**文档节选:**
某书补充题选做
Problem 1
解下述线性方程组:
\[\left\{ \begin{aligned} (1+a_1)x_1+x_2+\cdots+x_n=b_1\\ x_1+(1+a_2)x_2+\cdots+x_n=b_2\\ \cdots\cdots\cdots\cdots\cdots\cdots\\ x_1+x_2+\cdots+(1+a_n)x_n=b_n\\ \end{aligned} \right. \]
其中 \(a_i\not=0,i=1,2,...,n\) 且 \(\frac1{a_1}+\cdots+\frac1{a_n}\not=-1\)
观察到 \(a_ix_i=b_i-\sum\limits_{i=1}^nx_i\) 即
\[\begin{aligned}
x_i=&\frac{b_i}{a_i}-\frac1{a_i}\sum\limits_{i=1}^nx_i\\
\sum\limits_{i=1}^nx_i=&\sum\limits_{i=1}^n\frac{b_i}{a_i}-(\sum\limits_{i=1}^{n}\frac1{a_i})(\sum\limits_{i=1}^nx_i)\\
\sum\limits_{i=1}^nx_i=&\frac{\sum\limits_{i=1}^n\frac{b_i}{a_i}}{1+\sum\limits_{i=1}^n\frac1{a_i}}\\
x_i=&\frac{b_i-\frac{\sum\limits_{i=1}^n\frac{b_i}{a_i}}{1+\sum\limits_{i=1}^n\frac1{a_i}}}{a_i}
\end{aligned}
\]
Problem 2
解下述线性方程组:
\[\left\{ \begin{aligned} x_1+2x_2+\cdots+nx_n=b_1\\ nx_1+x_2+\cdots+(n-1)x_n=b_2\\ \cdots\cdots\cdots\cdots\cdots\cdots\\ 2x_1+3x_2+\cdots+x_n=b_n\\ \end{aligned} \right. \]
容易观察到 \(\sum\limits_{i=1}^nx_i=\frac{2\sum\limits_{i=1}^nb_i}{n(n+1)}\)
再容易观察到 \(x_i=b_{i\% n+1}-b_i+\frac{2\sum\limits_{i=1}^nb_i}{n(n+1)}\)

**记录数据:**
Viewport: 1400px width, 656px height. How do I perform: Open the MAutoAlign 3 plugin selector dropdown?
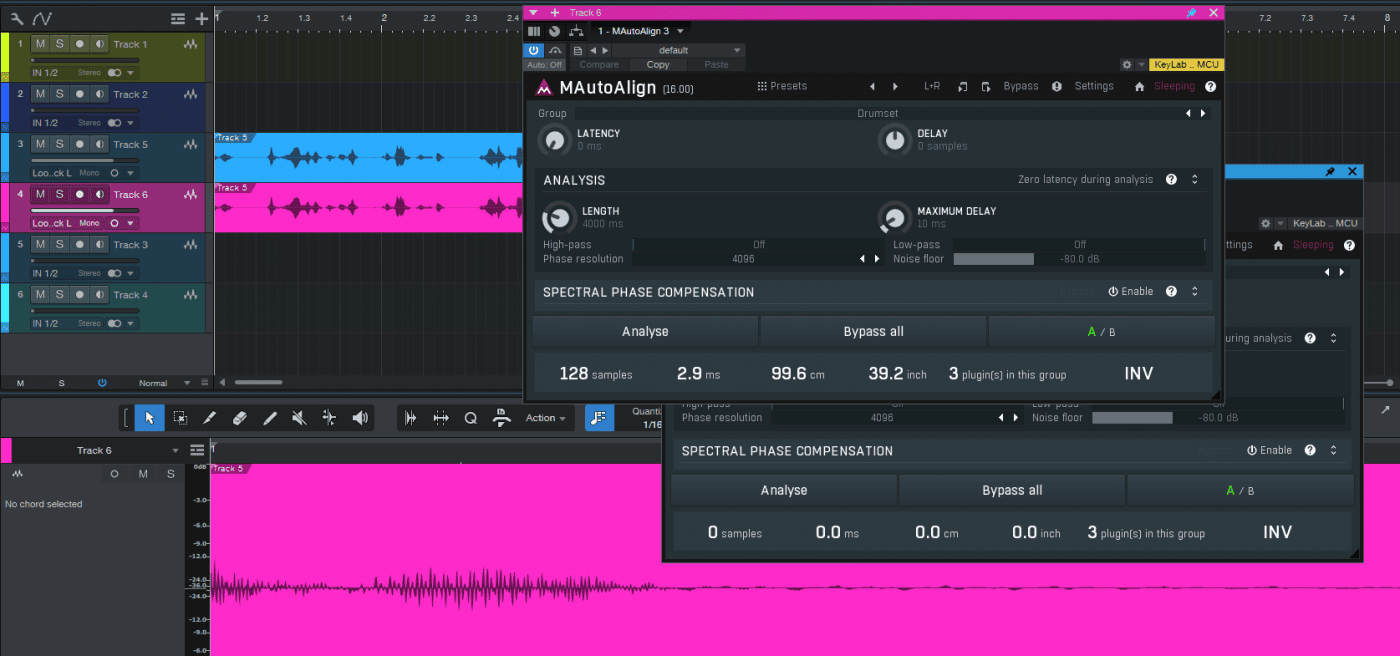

**任务目标 1:**
文档节选中,Problem 1 对 a_i 提出了哪些条件?
**任务目标 2:**
依据文档节选中 Problem 1 的推导,用一至三句话说明 x_1+…+x_n 是如何求得的。

**参考答案 1:**
a_i≠0(i=1,2,…,n),并且 1/a_1+…+1/a_n≠−1。

**参考答案 2:**
由 a_i x_i=b_i−(x_1+…+x_n) 得 x_i=b_i/a_i−(1/a_i)(x_1+…+x_n)。把这些式子对 i 求和,得到只含 x_1+…+x_n 的等式。移项整理后,x_1+…+x_n 等于 Σ(b_i/a_i) 除以 1+Σ(1/a_i)。